After a lifetime of seeking out the next frontier, he believes filmmaking will be his final project


Afp October 15, 2017
Italian explorer and mountaineer, Reinhold Messner. PHOTO: AFP

FRANKFURT AM MAIN: Italian mountaineer Reinhold Messner is perhaps one of the world's last great adventurers: he has conquered the planet's highest peaks, crossed Antarctica and hunted for the elusive Yeti.

That he has lived to tell those tales, is mainly down to luck, he says.

Now 73 years old with an unruly mop of grey hair and a full beard, the man who counts German Chancellor Angela Merkel as a walking buddy says he is always in pursuit of the next challenge.

"Life is about daring to carry out your ideas," he told AFP in an interview at this week's Frankfurt book fair. "And for me, it always comes back to the wilderness, nature, mountains."

Two foreign mountaineers missing on Nanga Parbat feared dead

One of the best-known living mountaineers, Messner became the first person to climb Mount Everest solo and without the help of bottled oxygen in 1980. He also became, in 1986, the first the scale the world's 14 summits over 8,000 metres, again without supplemental oxygen.

Along the way, he has pioneered an extreme style of mountaineering known as alpinism, where climbers aim to reach the top with as little material and outside help as possible.

"We were the first generation to say: we don't need all that," recalls Messner, who grew up in South Tyrol and started climbing at the age of five.

But it is an art that is increasingly getting lost, he says, dismissing today's climbers who rely on sherpas and ready-made routes to reach the peak.

"The true alpinist doesn't want any infrastructure, he wants to go into the wild. And the odds of getting killed there are relatively high. And most people are sensible enough not to want that," he laughs.

"But the art of not getting killed is only an art if there's a chance you could die," he adds. "If I rule out the chance of getting killed in advance, the whole thing becomes a game, or tourism or consumerism."

Messner's own exploits have not been spared from tragedy.
In 1970, his brother Guenther died as they were descending Pakistan's "killer mountain" Nanga Parbat in bad weather. Messner himself lost seven toes to frostbite. His brother's death prompted one of the most infamous rows in mountaineering history, which haunted Messner for decades.

Other members in the expedition accused him of leaving his brother behind near the summit in a bid to become the first to ascend the mountain from one side and descent from the other.

It wasn't until 2005 that Messner said he felt vindicated, when Guenther's remains were recovered close to where he always insisted his brother had died in an avalanche.

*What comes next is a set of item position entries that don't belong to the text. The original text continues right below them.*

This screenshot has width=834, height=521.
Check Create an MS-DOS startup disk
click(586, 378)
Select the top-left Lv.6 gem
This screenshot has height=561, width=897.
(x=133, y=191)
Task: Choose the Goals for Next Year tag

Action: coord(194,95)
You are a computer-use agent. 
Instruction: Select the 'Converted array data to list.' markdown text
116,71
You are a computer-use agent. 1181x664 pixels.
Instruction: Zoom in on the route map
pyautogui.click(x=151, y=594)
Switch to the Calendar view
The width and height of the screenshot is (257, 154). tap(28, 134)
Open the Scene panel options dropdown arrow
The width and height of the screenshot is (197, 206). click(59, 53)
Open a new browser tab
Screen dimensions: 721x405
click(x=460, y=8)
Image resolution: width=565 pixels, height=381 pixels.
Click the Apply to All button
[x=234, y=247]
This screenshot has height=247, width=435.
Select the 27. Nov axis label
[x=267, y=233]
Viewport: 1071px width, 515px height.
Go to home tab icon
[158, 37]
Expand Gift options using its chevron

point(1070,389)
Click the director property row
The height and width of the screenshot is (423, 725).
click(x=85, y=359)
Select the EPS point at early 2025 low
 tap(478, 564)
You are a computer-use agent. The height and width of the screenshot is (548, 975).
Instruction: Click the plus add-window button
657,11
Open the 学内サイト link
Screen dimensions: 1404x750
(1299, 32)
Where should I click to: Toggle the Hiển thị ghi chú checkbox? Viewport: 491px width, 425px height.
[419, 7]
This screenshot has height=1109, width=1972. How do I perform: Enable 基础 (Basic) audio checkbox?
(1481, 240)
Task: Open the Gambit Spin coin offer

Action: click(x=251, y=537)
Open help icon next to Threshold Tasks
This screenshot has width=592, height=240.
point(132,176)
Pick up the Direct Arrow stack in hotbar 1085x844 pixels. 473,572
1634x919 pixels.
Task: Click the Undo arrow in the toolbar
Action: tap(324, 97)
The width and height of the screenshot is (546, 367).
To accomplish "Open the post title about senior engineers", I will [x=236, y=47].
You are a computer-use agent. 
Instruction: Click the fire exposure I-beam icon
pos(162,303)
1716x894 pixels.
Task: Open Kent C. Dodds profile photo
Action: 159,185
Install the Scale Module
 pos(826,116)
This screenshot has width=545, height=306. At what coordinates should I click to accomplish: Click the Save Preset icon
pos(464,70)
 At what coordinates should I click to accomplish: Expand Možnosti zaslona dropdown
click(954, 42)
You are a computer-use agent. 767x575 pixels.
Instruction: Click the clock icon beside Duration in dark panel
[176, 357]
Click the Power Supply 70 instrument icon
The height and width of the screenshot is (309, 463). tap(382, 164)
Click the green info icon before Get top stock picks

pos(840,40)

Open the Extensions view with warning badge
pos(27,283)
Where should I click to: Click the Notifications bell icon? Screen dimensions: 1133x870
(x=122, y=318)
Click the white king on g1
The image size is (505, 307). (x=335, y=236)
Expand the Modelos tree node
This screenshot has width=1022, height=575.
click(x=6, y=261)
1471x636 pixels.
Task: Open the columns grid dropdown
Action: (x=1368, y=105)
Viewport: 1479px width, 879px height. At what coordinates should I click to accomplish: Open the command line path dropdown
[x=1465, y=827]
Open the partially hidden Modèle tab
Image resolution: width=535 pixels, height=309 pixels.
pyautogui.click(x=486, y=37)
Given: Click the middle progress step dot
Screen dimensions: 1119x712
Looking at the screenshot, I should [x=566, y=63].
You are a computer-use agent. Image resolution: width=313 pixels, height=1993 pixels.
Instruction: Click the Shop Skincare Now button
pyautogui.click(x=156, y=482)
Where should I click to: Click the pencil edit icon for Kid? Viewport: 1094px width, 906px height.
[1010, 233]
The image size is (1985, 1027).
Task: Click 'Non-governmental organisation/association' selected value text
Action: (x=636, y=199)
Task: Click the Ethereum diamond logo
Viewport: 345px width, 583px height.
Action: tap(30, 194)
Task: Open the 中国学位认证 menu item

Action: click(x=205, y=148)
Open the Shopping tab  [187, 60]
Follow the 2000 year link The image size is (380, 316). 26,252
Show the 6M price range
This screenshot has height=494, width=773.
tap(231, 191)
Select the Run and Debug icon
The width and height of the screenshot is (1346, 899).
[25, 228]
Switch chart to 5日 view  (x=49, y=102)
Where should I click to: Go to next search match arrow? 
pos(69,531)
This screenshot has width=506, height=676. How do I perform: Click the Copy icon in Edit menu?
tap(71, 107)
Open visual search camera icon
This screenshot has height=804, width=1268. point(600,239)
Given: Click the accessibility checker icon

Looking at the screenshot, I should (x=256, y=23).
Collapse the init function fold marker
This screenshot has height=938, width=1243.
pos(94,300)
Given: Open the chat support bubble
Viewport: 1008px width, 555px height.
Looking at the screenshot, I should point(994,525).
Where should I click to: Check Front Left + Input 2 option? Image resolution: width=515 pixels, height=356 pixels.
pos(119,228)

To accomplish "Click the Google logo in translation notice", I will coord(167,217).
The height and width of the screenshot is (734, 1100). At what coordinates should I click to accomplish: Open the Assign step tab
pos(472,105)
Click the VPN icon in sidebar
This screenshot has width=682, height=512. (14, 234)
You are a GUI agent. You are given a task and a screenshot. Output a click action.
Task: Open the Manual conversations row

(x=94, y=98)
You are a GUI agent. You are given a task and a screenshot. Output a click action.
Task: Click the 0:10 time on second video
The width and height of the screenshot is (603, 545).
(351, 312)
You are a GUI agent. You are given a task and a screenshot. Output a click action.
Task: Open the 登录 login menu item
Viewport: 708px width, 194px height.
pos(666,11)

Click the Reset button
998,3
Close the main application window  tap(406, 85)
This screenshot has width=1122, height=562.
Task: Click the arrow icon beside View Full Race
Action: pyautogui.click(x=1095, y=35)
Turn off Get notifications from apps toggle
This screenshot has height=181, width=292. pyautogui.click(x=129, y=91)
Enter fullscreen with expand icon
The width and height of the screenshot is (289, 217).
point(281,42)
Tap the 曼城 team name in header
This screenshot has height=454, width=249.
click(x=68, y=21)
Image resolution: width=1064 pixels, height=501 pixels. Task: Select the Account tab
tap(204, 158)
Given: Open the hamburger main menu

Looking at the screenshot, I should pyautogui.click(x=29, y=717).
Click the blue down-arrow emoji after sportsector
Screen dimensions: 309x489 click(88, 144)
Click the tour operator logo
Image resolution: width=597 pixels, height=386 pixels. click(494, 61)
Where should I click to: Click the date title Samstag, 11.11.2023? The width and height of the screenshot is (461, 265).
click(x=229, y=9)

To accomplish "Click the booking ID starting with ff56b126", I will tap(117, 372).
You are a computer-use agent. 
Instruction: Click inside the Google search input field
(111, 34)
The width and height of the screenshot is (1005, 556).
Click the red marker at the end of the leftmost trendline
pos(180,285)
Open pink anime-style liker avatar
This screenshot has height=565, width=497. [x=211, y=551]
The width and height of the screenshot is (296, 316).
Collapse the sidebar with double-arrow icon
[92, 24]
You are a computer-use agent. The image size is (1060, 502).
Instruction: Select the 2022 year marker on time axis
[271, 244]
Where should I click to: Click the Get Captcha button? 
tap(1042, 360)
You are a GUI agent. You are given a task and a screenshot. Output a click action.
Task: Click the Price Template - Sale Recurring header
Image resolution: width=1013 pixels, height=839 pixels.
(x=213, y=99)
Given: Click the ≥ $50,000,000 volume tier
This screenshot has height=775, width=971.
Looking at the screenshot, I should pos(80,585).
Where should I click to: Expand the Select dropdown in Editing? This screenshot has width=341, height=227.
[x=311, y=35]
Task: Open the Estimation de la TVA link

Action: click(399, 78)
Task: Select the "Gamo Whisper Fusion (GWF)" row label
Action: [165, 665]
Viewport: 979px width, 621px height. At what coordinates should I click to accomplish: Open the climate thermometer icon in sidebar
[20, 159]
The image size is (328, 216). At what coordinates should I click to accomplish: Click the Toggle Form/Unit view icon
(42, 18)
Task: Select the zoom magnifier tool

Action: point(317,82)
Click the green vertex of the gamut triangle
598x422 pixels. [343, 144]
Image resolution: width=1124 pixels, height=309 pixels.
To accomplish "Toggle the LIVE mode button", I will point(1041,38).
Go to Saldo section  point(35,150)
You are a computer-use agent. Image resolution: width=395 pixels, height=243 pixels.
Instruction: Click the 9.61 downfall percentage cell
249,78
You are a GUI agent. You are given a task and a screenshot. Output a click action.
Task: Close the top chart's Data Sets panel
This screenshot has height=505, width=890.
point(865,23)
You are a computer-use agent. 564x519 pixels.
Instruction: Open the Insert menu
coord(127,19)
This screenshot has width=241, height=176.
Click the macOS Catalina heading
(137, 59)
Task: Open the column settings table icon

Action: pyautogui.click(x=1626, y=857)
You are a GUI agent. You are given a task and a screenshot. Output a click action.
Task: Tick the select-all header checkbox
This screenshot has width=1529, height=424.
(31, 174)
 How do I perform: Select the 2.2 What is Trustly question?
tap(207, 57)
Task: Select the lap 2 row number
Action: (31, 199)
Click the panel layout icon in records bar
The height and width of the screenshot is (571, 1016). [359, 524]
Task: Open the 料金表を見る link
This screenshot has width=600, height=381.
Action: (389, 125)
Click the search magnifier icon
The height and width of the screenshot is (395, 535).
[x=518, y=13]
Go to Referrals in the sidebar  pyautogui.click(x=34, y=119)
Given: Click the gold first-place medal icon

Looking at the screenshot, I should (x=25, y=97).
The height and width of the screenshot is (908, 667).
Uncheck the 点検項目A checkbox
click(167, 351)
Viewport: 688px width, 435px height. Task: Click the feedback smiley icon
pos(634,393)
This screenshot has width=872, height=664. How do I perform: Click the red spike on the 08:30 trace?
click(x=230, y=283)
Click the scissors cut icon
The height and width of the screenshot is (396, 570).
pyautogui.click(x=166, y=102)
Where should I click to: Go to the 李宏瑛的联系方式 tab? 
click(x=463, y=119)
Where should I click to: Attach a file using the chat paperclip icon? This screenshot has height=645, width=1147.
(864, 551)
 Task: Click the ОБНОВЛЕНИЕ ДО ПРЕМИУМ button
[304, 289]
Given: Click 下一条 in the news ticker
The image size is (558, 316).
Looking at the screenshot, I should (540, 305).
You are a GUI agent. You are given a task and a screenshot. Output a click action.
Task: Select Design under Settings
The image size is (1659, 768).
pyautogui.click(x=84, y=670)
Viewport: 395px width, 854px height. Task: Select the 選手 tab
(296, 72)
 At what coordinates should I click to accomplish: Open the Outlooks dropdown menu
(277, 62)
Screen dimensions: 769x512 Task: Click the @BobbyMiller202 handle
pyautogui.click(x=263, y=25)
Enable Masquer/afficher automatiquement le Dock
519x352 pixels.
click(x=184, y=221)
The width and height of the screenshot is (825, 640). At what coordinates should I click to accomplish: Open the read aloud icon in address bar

His daring feats have become the stuff of legend, but Messner - who has a history of falling out with teammates and preferring to climb alone - says he has experienced plenty of failures along the way too.

"Around half of the top alpinists have died climbing," he said. "Of course if I'm careful and turn back more often than the others, I can increase my chances of survival. But if I hadn't been lucky a few times, I wouldn't be here."

Messner later moved on to different challenges, crossing the Gobi Desert and Antarctica, and claims that he discovered that the Yeti, also known as the "Abominable Snowman", was just a bear.

A celebrity in his home country, he then went into politics. Running as an independent, he served as a member of the European Parliament for five years from 1999, sitting with the Greens.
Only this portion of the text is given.